Correct me if I'm wrong, but for those that may be wondering why that is:

As I understand it (from an aircraft engine overhaul some years ago) the reason for this, including the "DO NOT break in on synthetic oil, PERIOD." rule is that you do in fact want some friction during break in, to essentially hone the cylinder walls/rings to a perfect fit. Plain ol' dinosaur squeezin's will work quite fine for this, but it just won't happen with full synthetic oil, 'cuz it lubricates too well, and doesn't allow that "honing" to occur. (!)
 

snoluver1

Active member
Nash nails it again! You also want your rings to be seated within the first twenty miles or so. You have a very short period of run time in which the cylinder walls and piston rings have enough friction to properly "wear in" or "seat" the rings. Once you pass that point, and the rings are not fully seated, your done. If you baby it for 100 miles it ain't going to happen! Hence the "beat the tar out of it". Get those rings seated as quickly as possible! You can baby it if you want, and you will have no problems, but your engine will not run at its full potential.
 
Last edited:

snoluver1

Active member
...and trust me when I say I have learned these lessons the "hard way"! I also have gotten most of this information from the aircraft industry,(thems is sum smart fellars) but the concepts apply to any motor. 2 stroke, 4 stroke, plains, trains and automobiles!
 
Last edited:

snow_monkey

New member
Re: snoluver1's post:

Correct me if I'm wrong, but for those that may be wondering why that is:

As I understand it (from an aircraft engine overhaul some years ago) the reason for this, including the "DO NOT break in on synthetic oil, PERIOD." rule is that you do in fact want some friction during break in, to essentially hone the cylinder walls/rings to a perfect fit. Plain ol' dinosaur squeezin's will work quite fine for this, but it just won't happen with full synthetic oil, 'cuz it lubricates too well, and doesn't allow that "honing" to occur. (!)

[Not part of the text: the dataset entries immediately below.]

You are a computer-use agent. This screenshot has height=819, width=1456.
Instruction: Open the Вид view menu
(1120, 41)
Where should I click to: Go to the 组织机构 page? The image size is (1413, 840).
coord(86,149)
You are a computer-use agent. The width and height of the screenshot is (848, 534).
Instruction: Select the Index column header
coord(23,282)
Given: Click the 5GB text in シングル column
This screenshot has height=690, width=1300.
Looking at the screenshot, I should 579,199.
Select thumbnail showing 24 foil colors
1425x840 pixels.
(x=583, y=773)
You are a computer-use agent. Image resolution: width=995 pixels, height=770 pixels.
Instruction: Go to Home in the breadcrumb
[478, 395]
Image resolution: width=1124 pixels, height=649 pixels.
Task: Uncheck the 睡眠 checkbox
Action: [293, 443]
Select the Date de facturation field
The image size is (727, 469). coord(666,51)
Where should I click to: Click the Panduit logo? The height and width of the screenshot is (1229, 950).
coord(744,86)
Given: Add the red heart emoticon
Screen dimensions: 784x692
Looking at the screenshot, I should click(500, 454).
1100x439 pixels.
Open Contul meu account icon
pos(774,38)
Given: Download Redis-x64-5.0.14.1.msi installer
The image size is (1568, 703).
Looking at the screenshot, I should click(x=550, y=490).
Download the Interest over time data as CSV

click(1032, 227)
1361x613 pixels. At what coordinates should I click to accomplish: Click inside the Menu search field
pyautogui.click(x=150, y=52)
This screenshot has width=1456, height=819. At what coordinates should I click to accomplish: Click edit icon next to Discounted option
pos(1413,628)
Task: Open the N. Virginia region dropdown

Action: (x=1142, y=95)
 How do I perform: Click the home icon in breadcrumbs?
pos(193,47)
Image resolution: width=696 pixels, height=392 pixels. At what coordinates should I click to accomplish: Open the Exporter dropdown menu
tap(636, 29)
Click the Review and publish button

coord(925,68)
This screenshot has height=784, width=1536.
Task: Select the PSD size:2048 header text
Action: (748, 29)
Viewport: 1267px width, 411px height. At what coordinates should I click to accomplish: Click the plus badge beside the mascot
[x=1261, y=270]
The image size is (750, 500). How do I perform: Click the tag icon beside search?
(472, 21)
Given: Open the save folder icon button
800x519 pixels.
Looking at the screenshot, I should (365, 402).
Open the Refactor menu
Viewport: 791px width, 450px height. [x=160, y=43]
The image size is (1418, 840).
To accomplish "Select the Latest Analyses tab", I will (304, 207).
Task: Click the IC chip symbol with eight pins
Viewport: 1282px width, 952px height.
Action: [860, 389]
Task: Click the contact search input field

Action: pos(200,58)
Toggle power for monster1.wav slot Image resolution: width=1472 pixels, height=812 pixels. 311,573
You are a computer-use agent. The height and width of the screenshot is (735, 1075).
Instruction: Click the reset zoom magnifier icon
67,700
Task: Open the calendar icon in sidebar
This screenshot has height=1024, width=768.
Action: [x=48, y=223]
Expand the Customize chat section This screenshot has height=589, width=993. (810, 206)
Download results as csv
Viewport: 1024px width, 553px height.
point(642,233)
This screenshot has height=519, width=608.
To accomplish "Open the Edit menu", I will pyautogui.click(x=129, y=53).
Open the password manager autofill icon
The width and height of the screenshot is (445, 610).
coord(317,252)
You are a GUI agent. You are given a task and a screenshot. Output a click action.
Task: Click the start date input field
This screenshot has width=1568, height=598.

Just curious. My dealer told me my doo and everyone built after was shipped with full synthetic?
 

indy_500

Well-known member
last sled i rebuilt, 50:1, lots of short WOT bursts, don't hold it to the bar more than 3 seconds or so. Let it warm up LONG and go to town. Just put Vforce Reeds in this friends sled the other day, pistons look BRAND NEW from both the intake and exhaust.
 

thebreeze

Member
Arctic Cat literauture has you running full synthetic on fresh powervalve motors as well. I sure read a lot about running non synthetic for break in but it seems like a question where there is no for sure answer for. For the average rider, it is MOST important that your rebuilt motor is ACTUALLY GETTING OIL upon startup, and for the first few miles. Be it dinosaur oil or synthetic.